§ **Input records**:
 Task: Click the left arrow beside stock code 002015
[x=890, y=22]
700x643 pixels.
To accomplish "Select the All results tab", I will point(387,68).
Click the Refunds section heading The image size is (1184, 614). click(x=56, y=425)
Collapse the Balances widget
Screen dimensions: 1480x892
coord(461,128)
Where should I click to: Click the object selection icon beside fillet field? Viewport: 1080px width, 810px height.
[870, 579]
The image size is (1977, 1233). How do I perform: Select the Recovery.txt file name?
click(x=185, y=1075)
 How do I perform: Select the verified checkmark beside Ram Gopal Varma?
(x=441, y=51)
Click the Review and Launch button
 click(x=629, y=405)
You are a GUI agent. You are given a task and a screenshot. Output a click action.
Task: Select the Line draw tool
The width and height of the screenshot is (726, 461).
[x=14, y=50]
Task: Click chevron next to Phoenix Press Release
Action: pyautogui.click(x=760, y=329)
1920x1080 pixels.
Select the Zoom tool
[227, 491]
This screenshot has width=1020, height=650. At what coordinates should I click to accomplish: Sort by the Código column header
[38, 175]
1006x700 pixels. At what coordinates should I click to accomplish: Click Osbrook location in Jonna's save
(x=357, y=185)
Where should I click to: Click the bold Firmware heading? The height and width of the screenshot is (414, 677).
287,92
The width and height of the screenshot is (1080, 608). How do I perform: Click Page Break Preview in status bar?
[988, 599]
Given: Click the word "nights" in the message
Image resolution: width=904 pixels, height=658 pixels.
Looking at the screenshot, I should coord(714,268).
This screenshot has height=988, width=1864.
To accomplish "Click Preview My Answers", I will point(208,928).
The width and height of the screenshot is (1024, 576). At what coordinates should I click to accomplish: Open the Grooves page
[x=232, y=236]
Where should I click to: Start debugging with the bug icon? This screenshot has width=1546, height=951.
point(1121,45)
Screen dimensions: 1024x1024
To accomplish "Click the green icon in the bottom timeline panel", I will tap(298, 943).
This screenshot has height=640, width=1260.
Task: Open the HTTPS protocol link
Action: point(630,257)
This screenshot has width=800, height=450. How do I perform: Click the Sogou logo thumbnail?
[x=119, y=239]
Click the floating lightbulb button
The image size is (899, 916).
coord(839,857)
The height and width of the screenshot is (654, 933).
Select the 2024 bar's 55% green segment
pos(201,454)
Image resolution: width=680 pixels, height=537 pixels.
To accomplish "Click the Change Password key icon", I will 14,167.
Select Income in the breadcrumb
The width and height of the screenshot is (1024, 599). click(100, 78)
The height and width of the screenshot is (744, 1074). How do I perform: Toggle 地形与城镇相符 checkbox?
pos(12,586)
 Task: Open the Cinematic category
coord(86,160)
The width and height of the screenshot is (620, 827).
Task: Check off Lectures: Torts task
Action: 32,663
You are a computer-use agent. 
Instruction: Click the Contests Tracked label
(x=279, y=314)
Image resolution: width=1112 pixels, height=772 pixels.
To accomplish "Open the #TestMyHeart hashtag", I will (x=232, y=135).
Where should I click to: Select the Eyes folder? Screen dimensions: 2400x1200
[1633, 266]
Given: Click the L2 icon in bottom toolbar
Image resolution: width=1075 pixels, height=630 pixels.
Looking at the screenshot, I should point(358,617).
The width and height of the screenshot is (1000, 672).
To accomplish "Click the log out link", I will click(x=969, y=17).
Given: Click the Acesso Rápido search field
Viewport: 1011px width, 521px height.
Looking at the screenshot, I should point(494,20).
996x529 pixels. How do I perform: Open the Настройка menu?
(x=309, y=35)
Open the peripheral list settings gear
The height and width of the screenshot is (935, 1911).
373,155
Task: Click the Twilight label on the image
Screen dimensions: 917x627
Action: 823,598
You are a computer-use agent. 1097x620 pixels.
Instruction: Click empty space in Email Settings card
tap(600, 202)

§ **Required action**:
Print all of the entries exactly as they are written.

§ **Result for this exercise**:
 Task: Click the left arrow beside stock code 002015
[x=890, y=22]
700x643 pixels.
To accomplish "Select the All results tab", I will point(387,68).
Click the Refunds section heading The image size is (1184, 614). click(x=56, y=425)
Collapse the Balances widget
Screen dimensions: 1480x892
coord(461,128)
Where should I click to: Click the object selection icon beside fillet field? Viewport: 1080px width, 810px height.
[870, 579]
The image size is (1977, 1233). How do I perform: Select the Recovery.txt file name?
click(x=185, y=1075)
 How do I perform: Select the verified checkmark beside Ram Gopal Varma?
(x=441, y=51)
Click the Review and Launch button
 click(x=629, y=405)
You are a GUI agent. You are given a task and a screenshot. Output a click action.
Task: Select the Line draw tool
The width and height of the screenshot is (726, 461).
[x=14, y=50]
Task: Click chevron next to Phoenix Press Release
Action: pyautogui.click(x=760, y=329)
1920x1080 pixels.
Select the Zoom tool
[227, 491]
This screenshot has width=1020, height=650. At what coordinates should I click to accomplish: Sort by the Código column header
[38, 175]
1006x700 pixels. At what coordinates should I click to accomplish: Click Osbrook location in Jonna's save
(x=357, y=185)
Where should I click to: Click the bold Firmware heading? The height and width of the screenshot is (414, 677).
287,92
The width and height of the screenshot is (1080, 608). How do I perform: Click Page Break Preview in status bar?
[988, 599]
Given: Click the word "nights" in the message
Image resolution: width=904 pixels, height=658 pixels.
Looking at the screenshot, I should coord(714,268).
This screenshot has height=988, width=1864.
To accomplish "Click Preview My Answers", I will point(208,928).
The width and height of the screenshot is (1024, 576). At what coordinates should I click to accomplish: Open the Grooves page
[x=232, y=236]
Where should I click to: Start debugging with the bug icon? This screenshot has width=1546, height=951.
point(1121,45)
Screen dimensions: 1024x1024
To accomplish "Click the green icon in the bottom timeline panel", I will tap(298, 943).
This screenshot has height=640, width=1260.
Task: Open the HTTPS protocol link
Action: point(630,257)
This screenshot has width=800, height=450. How do I perform: Click the Sogou logo thumbnail?
[x=119, y=239]
Click the floating lightbulb button
The image size is (899, 916).
coord(839,857)
The height and width of the screenshot is (654, 933).
Select the 2024 bar's 55% green segment
pos(201,454)
Image resolution: width=680 pixels, height=537 pixels.
To accomplish "Click the Change Password key icon", I will 14,167.
Select Income in the breadcrumb
The width and height of the screenshot is (1024, 599). click(100, 78)
The height and width of the screenshot is (744, 1074). How do I perform: Toggle 地形与城镇相符 checkbox?
pos(12,586)
 Task: Open the Cinematic category
coord(86,160)
The width and height of the screenshot is (620, 827).
Task: Check off Lectures: Torts task
Action: 32,663
You are a computer-use agent. 
Instruction: Click the Contests Tracked label
(x=279, y=314)
Image resolution: width=1112 pixels, height=772 pixels.
To accomplish "Open the #TestMyHeart hashtag", I will (x=232, y=135).
Where should I click to: Select the Eyes folder? Screen dimensions: 2400x1200
[1633, 266]
Given: Click the L2 icon in bottom toolbar
Image resolution: width=1075 pixels, height=630 pixels.
Looking at the screenshot, I should point(358,617).
The width and height of the screenshot is (1000, 672).
To accomplish "Click the log out link", I will click(x=969, y=17).
Given: Click the Acesso Rápido search field
Viewport: 1011px width, 521px height.
Looking at the screenshot, I should point(494,20).
996x529 pixels. How do I perform: Open the Настройка menu?
(x=309, y=35)
Open the peripheral list settings gear
The height and width of the screenshot is (935, 1911).
373,155
Task: Click the Twilight label on the image
Screen dimensions: 917x627
Action: 823,598
You are a computer-use agent. 1097x620 pixels.
Instruction: Click empty space in Email Settings card
tap(600, 202)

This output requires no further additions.